John Skorburg shares with us his letter to the editor of the Chicago Sun-Times.....
Letter to the Editor
Terry Savage is right (Why hiking taxes on the rich doesn’t work, September 13) and for many different reasons!
Economist William K. Hauser also documented this phenomenon in 1993, writing for the Hoover Institution. “No matter what the (income) tax rates have been, in postwar America (federal) tax revenues have remained at about 19.5% of GDP.”
Wainwright Economics has confirmed “Hauser’s Law” repeatedly in graphic form, the most recent time in the WSJ on May 17. It’s amazing how this economic truth has worked. In 1950, the top marginal tax rate on the ‘rich’ was 85%. And the federal share of our economic pie (revenue as a percentage of GDP) was slightly under 20%. In the late 1960’s, the top marginal tax rate declined to 70%, while the feds share stayed stable at 19.5%. When the top marginal tax rate declined to under 30% in 1990, federal tax revenues remained at 19.5%.
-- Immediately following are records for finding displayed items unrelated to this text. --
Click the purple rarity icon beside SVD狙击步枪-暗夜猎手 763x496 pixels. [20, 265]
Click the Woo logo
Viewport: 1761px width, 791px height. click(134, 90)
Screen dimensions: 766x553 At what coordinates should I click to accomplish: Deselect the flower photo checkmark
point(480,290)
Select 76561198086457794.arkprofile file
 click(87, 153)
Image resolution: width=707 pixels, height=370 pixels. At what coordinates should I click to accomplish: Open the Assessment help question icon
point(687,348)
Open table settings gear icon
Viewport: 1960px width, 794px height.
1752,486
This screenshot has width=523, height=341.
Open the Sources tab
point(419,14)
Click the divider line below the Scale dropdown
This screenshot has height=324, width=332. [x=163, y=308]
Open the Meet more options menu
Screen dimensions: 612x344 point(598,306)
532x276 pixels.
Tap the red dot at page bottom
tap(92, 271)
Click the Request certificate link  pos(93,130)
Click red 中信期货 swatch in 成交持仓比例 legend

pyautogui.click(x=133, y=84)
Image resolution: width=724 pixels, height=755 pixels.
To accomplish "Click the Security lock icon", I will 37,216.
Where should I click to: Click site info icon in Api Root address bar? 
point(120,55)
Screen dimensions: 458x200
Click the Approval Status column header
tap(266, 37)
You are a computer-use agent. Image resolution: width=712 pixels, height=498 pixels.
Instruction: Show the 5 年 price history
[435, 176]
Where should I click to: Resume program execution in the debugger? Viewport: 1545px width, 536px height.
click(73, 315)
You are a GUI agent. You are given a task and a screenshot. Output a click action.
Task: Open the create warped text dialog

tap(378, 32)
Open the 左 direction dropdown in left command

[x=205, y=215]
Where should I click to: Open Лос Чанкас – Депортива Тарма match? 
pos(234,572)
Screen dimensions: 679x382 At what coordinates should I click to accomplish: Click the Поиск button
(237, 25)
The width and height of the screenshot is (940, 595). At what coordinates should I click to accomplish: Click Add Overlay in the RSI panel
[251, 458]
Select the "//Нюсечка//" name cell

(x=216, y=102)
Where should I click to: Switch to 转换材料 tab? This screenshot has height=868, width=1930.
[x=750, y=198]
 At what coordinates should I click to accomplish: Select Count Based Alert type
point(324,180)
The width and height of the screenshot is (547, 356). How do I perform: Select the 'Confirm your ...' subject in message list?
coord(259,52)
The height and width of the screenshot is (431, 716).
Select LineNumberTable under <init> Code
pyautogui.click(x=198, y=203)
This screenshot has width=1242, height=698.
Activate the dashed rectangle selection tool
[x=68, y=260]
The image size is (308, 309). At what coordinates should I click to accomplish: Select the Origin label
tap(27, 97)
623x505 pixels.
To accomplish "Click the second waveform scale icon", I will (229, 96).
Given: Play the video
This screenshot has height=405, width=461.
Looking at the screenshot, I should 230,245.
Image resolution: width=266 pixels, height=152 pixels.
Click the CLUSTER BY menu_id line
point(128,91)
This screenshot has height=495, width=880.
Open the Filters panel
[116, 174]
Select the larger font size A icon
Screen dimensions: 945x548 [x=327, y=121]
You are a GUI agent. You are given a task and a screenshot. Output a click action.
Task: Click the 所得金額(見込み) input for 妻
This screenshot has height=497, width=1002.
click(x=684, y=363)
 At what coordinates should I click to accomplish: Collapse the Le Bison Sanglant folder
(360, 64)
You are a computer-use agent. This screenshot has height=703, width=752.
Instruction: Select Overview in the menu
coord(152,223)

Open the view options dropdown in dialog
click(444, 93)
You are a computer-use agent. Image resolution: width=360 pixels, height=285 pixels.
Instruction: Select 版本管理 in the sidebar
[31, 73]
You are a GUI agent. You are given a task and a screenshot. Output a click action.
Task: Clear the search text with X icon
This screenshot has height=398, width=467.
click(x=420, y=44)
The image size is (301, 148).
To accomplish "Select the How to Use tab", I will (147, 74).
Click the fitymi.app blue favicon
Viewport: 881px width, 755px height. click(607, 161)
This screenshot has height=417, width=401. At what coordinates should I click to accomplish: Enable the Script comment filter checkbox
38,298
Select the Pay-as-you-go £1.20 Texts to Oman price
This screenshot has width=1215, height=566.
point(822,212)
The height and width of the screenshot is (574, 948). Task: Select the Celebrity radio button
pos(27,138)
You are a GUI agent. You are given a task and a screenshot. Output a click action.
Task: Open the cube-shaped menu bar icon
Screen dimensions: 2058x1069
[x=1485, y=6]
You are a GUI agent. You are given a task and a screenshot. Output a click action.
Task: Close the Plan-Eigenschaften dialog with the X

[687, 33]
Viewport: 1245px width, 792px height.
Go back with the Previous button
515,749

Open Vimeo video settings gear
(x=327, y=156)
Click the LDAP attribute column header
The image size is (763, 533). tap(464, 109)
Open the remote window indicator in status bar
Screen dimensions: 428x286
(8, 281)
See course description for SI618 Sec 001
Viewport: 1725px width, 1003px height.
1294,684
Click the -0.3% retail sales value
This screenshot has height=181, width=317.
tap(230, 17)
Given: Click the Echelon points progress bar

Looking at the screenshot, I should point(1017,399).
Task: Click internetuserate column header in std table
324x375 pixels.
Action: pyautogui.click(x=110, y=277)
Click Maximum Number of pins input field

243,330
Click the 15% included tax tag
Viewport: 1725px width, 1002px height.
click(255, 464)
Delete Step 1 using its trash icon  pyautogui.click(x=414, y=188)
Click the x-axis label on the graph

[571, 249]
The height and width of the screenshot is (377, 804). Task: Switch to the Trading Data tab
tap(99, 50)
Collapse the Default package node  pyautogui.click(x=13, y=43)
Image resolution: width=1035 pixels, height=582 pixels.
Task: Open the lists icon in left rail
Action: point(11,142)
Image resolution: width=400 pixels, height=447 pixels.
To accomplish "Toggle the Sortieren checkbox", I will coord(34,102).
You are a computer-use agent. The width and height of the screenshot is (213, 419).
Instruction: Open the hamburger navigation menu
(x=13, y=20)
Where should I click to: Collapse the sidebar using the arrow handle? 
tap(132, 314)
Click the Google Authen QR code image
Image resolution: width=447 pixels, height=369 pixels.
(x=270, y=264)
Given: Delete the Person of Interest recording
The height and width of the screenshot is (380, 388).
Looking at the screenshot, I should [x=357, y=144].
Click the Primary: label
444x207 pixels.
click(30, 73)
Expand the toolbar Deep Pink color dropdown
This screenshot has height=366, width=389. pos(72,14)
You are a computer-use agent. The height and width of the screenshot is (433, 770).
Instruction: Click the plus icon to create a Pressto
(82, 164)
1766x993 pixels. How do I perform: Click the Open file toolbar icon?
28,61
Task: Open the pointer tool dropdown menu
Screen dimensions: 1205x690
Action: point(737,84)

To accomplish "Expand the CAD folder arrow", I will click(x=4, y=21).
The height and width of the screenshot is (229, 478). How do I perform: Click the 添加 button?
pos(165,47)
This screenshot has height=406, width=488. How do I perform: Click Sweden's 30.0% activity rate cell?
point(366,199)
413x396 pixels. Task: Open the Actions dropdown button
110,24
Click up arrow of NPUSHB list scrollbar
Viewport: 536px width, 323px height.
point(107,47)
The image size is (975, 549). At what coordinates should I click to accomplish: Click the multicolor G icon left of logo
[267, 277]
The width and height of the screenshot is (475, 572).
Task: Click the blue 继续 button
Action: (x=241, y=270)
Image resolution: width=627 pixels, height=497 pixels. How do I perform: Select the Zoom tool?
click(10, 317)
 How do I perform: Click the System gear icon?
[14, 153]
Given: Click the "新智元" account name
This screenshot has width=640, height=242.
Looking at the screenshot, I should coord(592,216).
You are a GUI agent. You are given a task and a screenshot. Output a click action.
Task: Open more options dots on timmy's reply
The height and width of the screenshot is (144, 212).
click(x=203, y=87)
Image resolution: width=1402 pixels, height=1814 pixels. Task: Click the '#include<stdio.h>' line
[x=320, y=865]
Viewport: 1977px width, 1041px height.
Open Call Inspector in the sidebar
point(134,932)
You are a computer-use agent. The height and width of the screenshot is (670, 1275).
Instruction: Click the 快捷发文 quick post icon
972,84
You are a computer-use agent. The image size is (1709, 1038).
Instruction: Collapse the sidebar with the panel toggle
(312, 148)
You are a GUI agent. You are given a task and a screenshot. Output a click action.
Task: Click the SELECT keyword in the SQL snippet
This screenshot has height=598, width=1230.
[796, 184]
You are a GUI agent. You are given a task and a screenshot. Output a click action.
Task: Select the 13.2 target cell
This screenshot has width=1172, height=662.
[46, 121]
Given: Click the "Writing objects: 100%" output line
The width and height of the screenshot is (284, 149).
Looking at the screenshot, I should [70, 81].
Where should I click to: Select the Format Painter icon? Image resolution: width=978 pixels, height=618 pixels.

Based on this effect, the federal government could hike the marginal tax rate from just under 40% (today) to any higher number, and not move its share of the pie (revenue wise) above 20% of the economy.
Since lower marginal tax rates bring in the same percentage of revenues for the federal government, why try to move them even higher? Perhaps the rich are not the problem, but excess government spending could be!
John W. Skorburg, economist and policy advisor, The Heartland Institute, Chicago.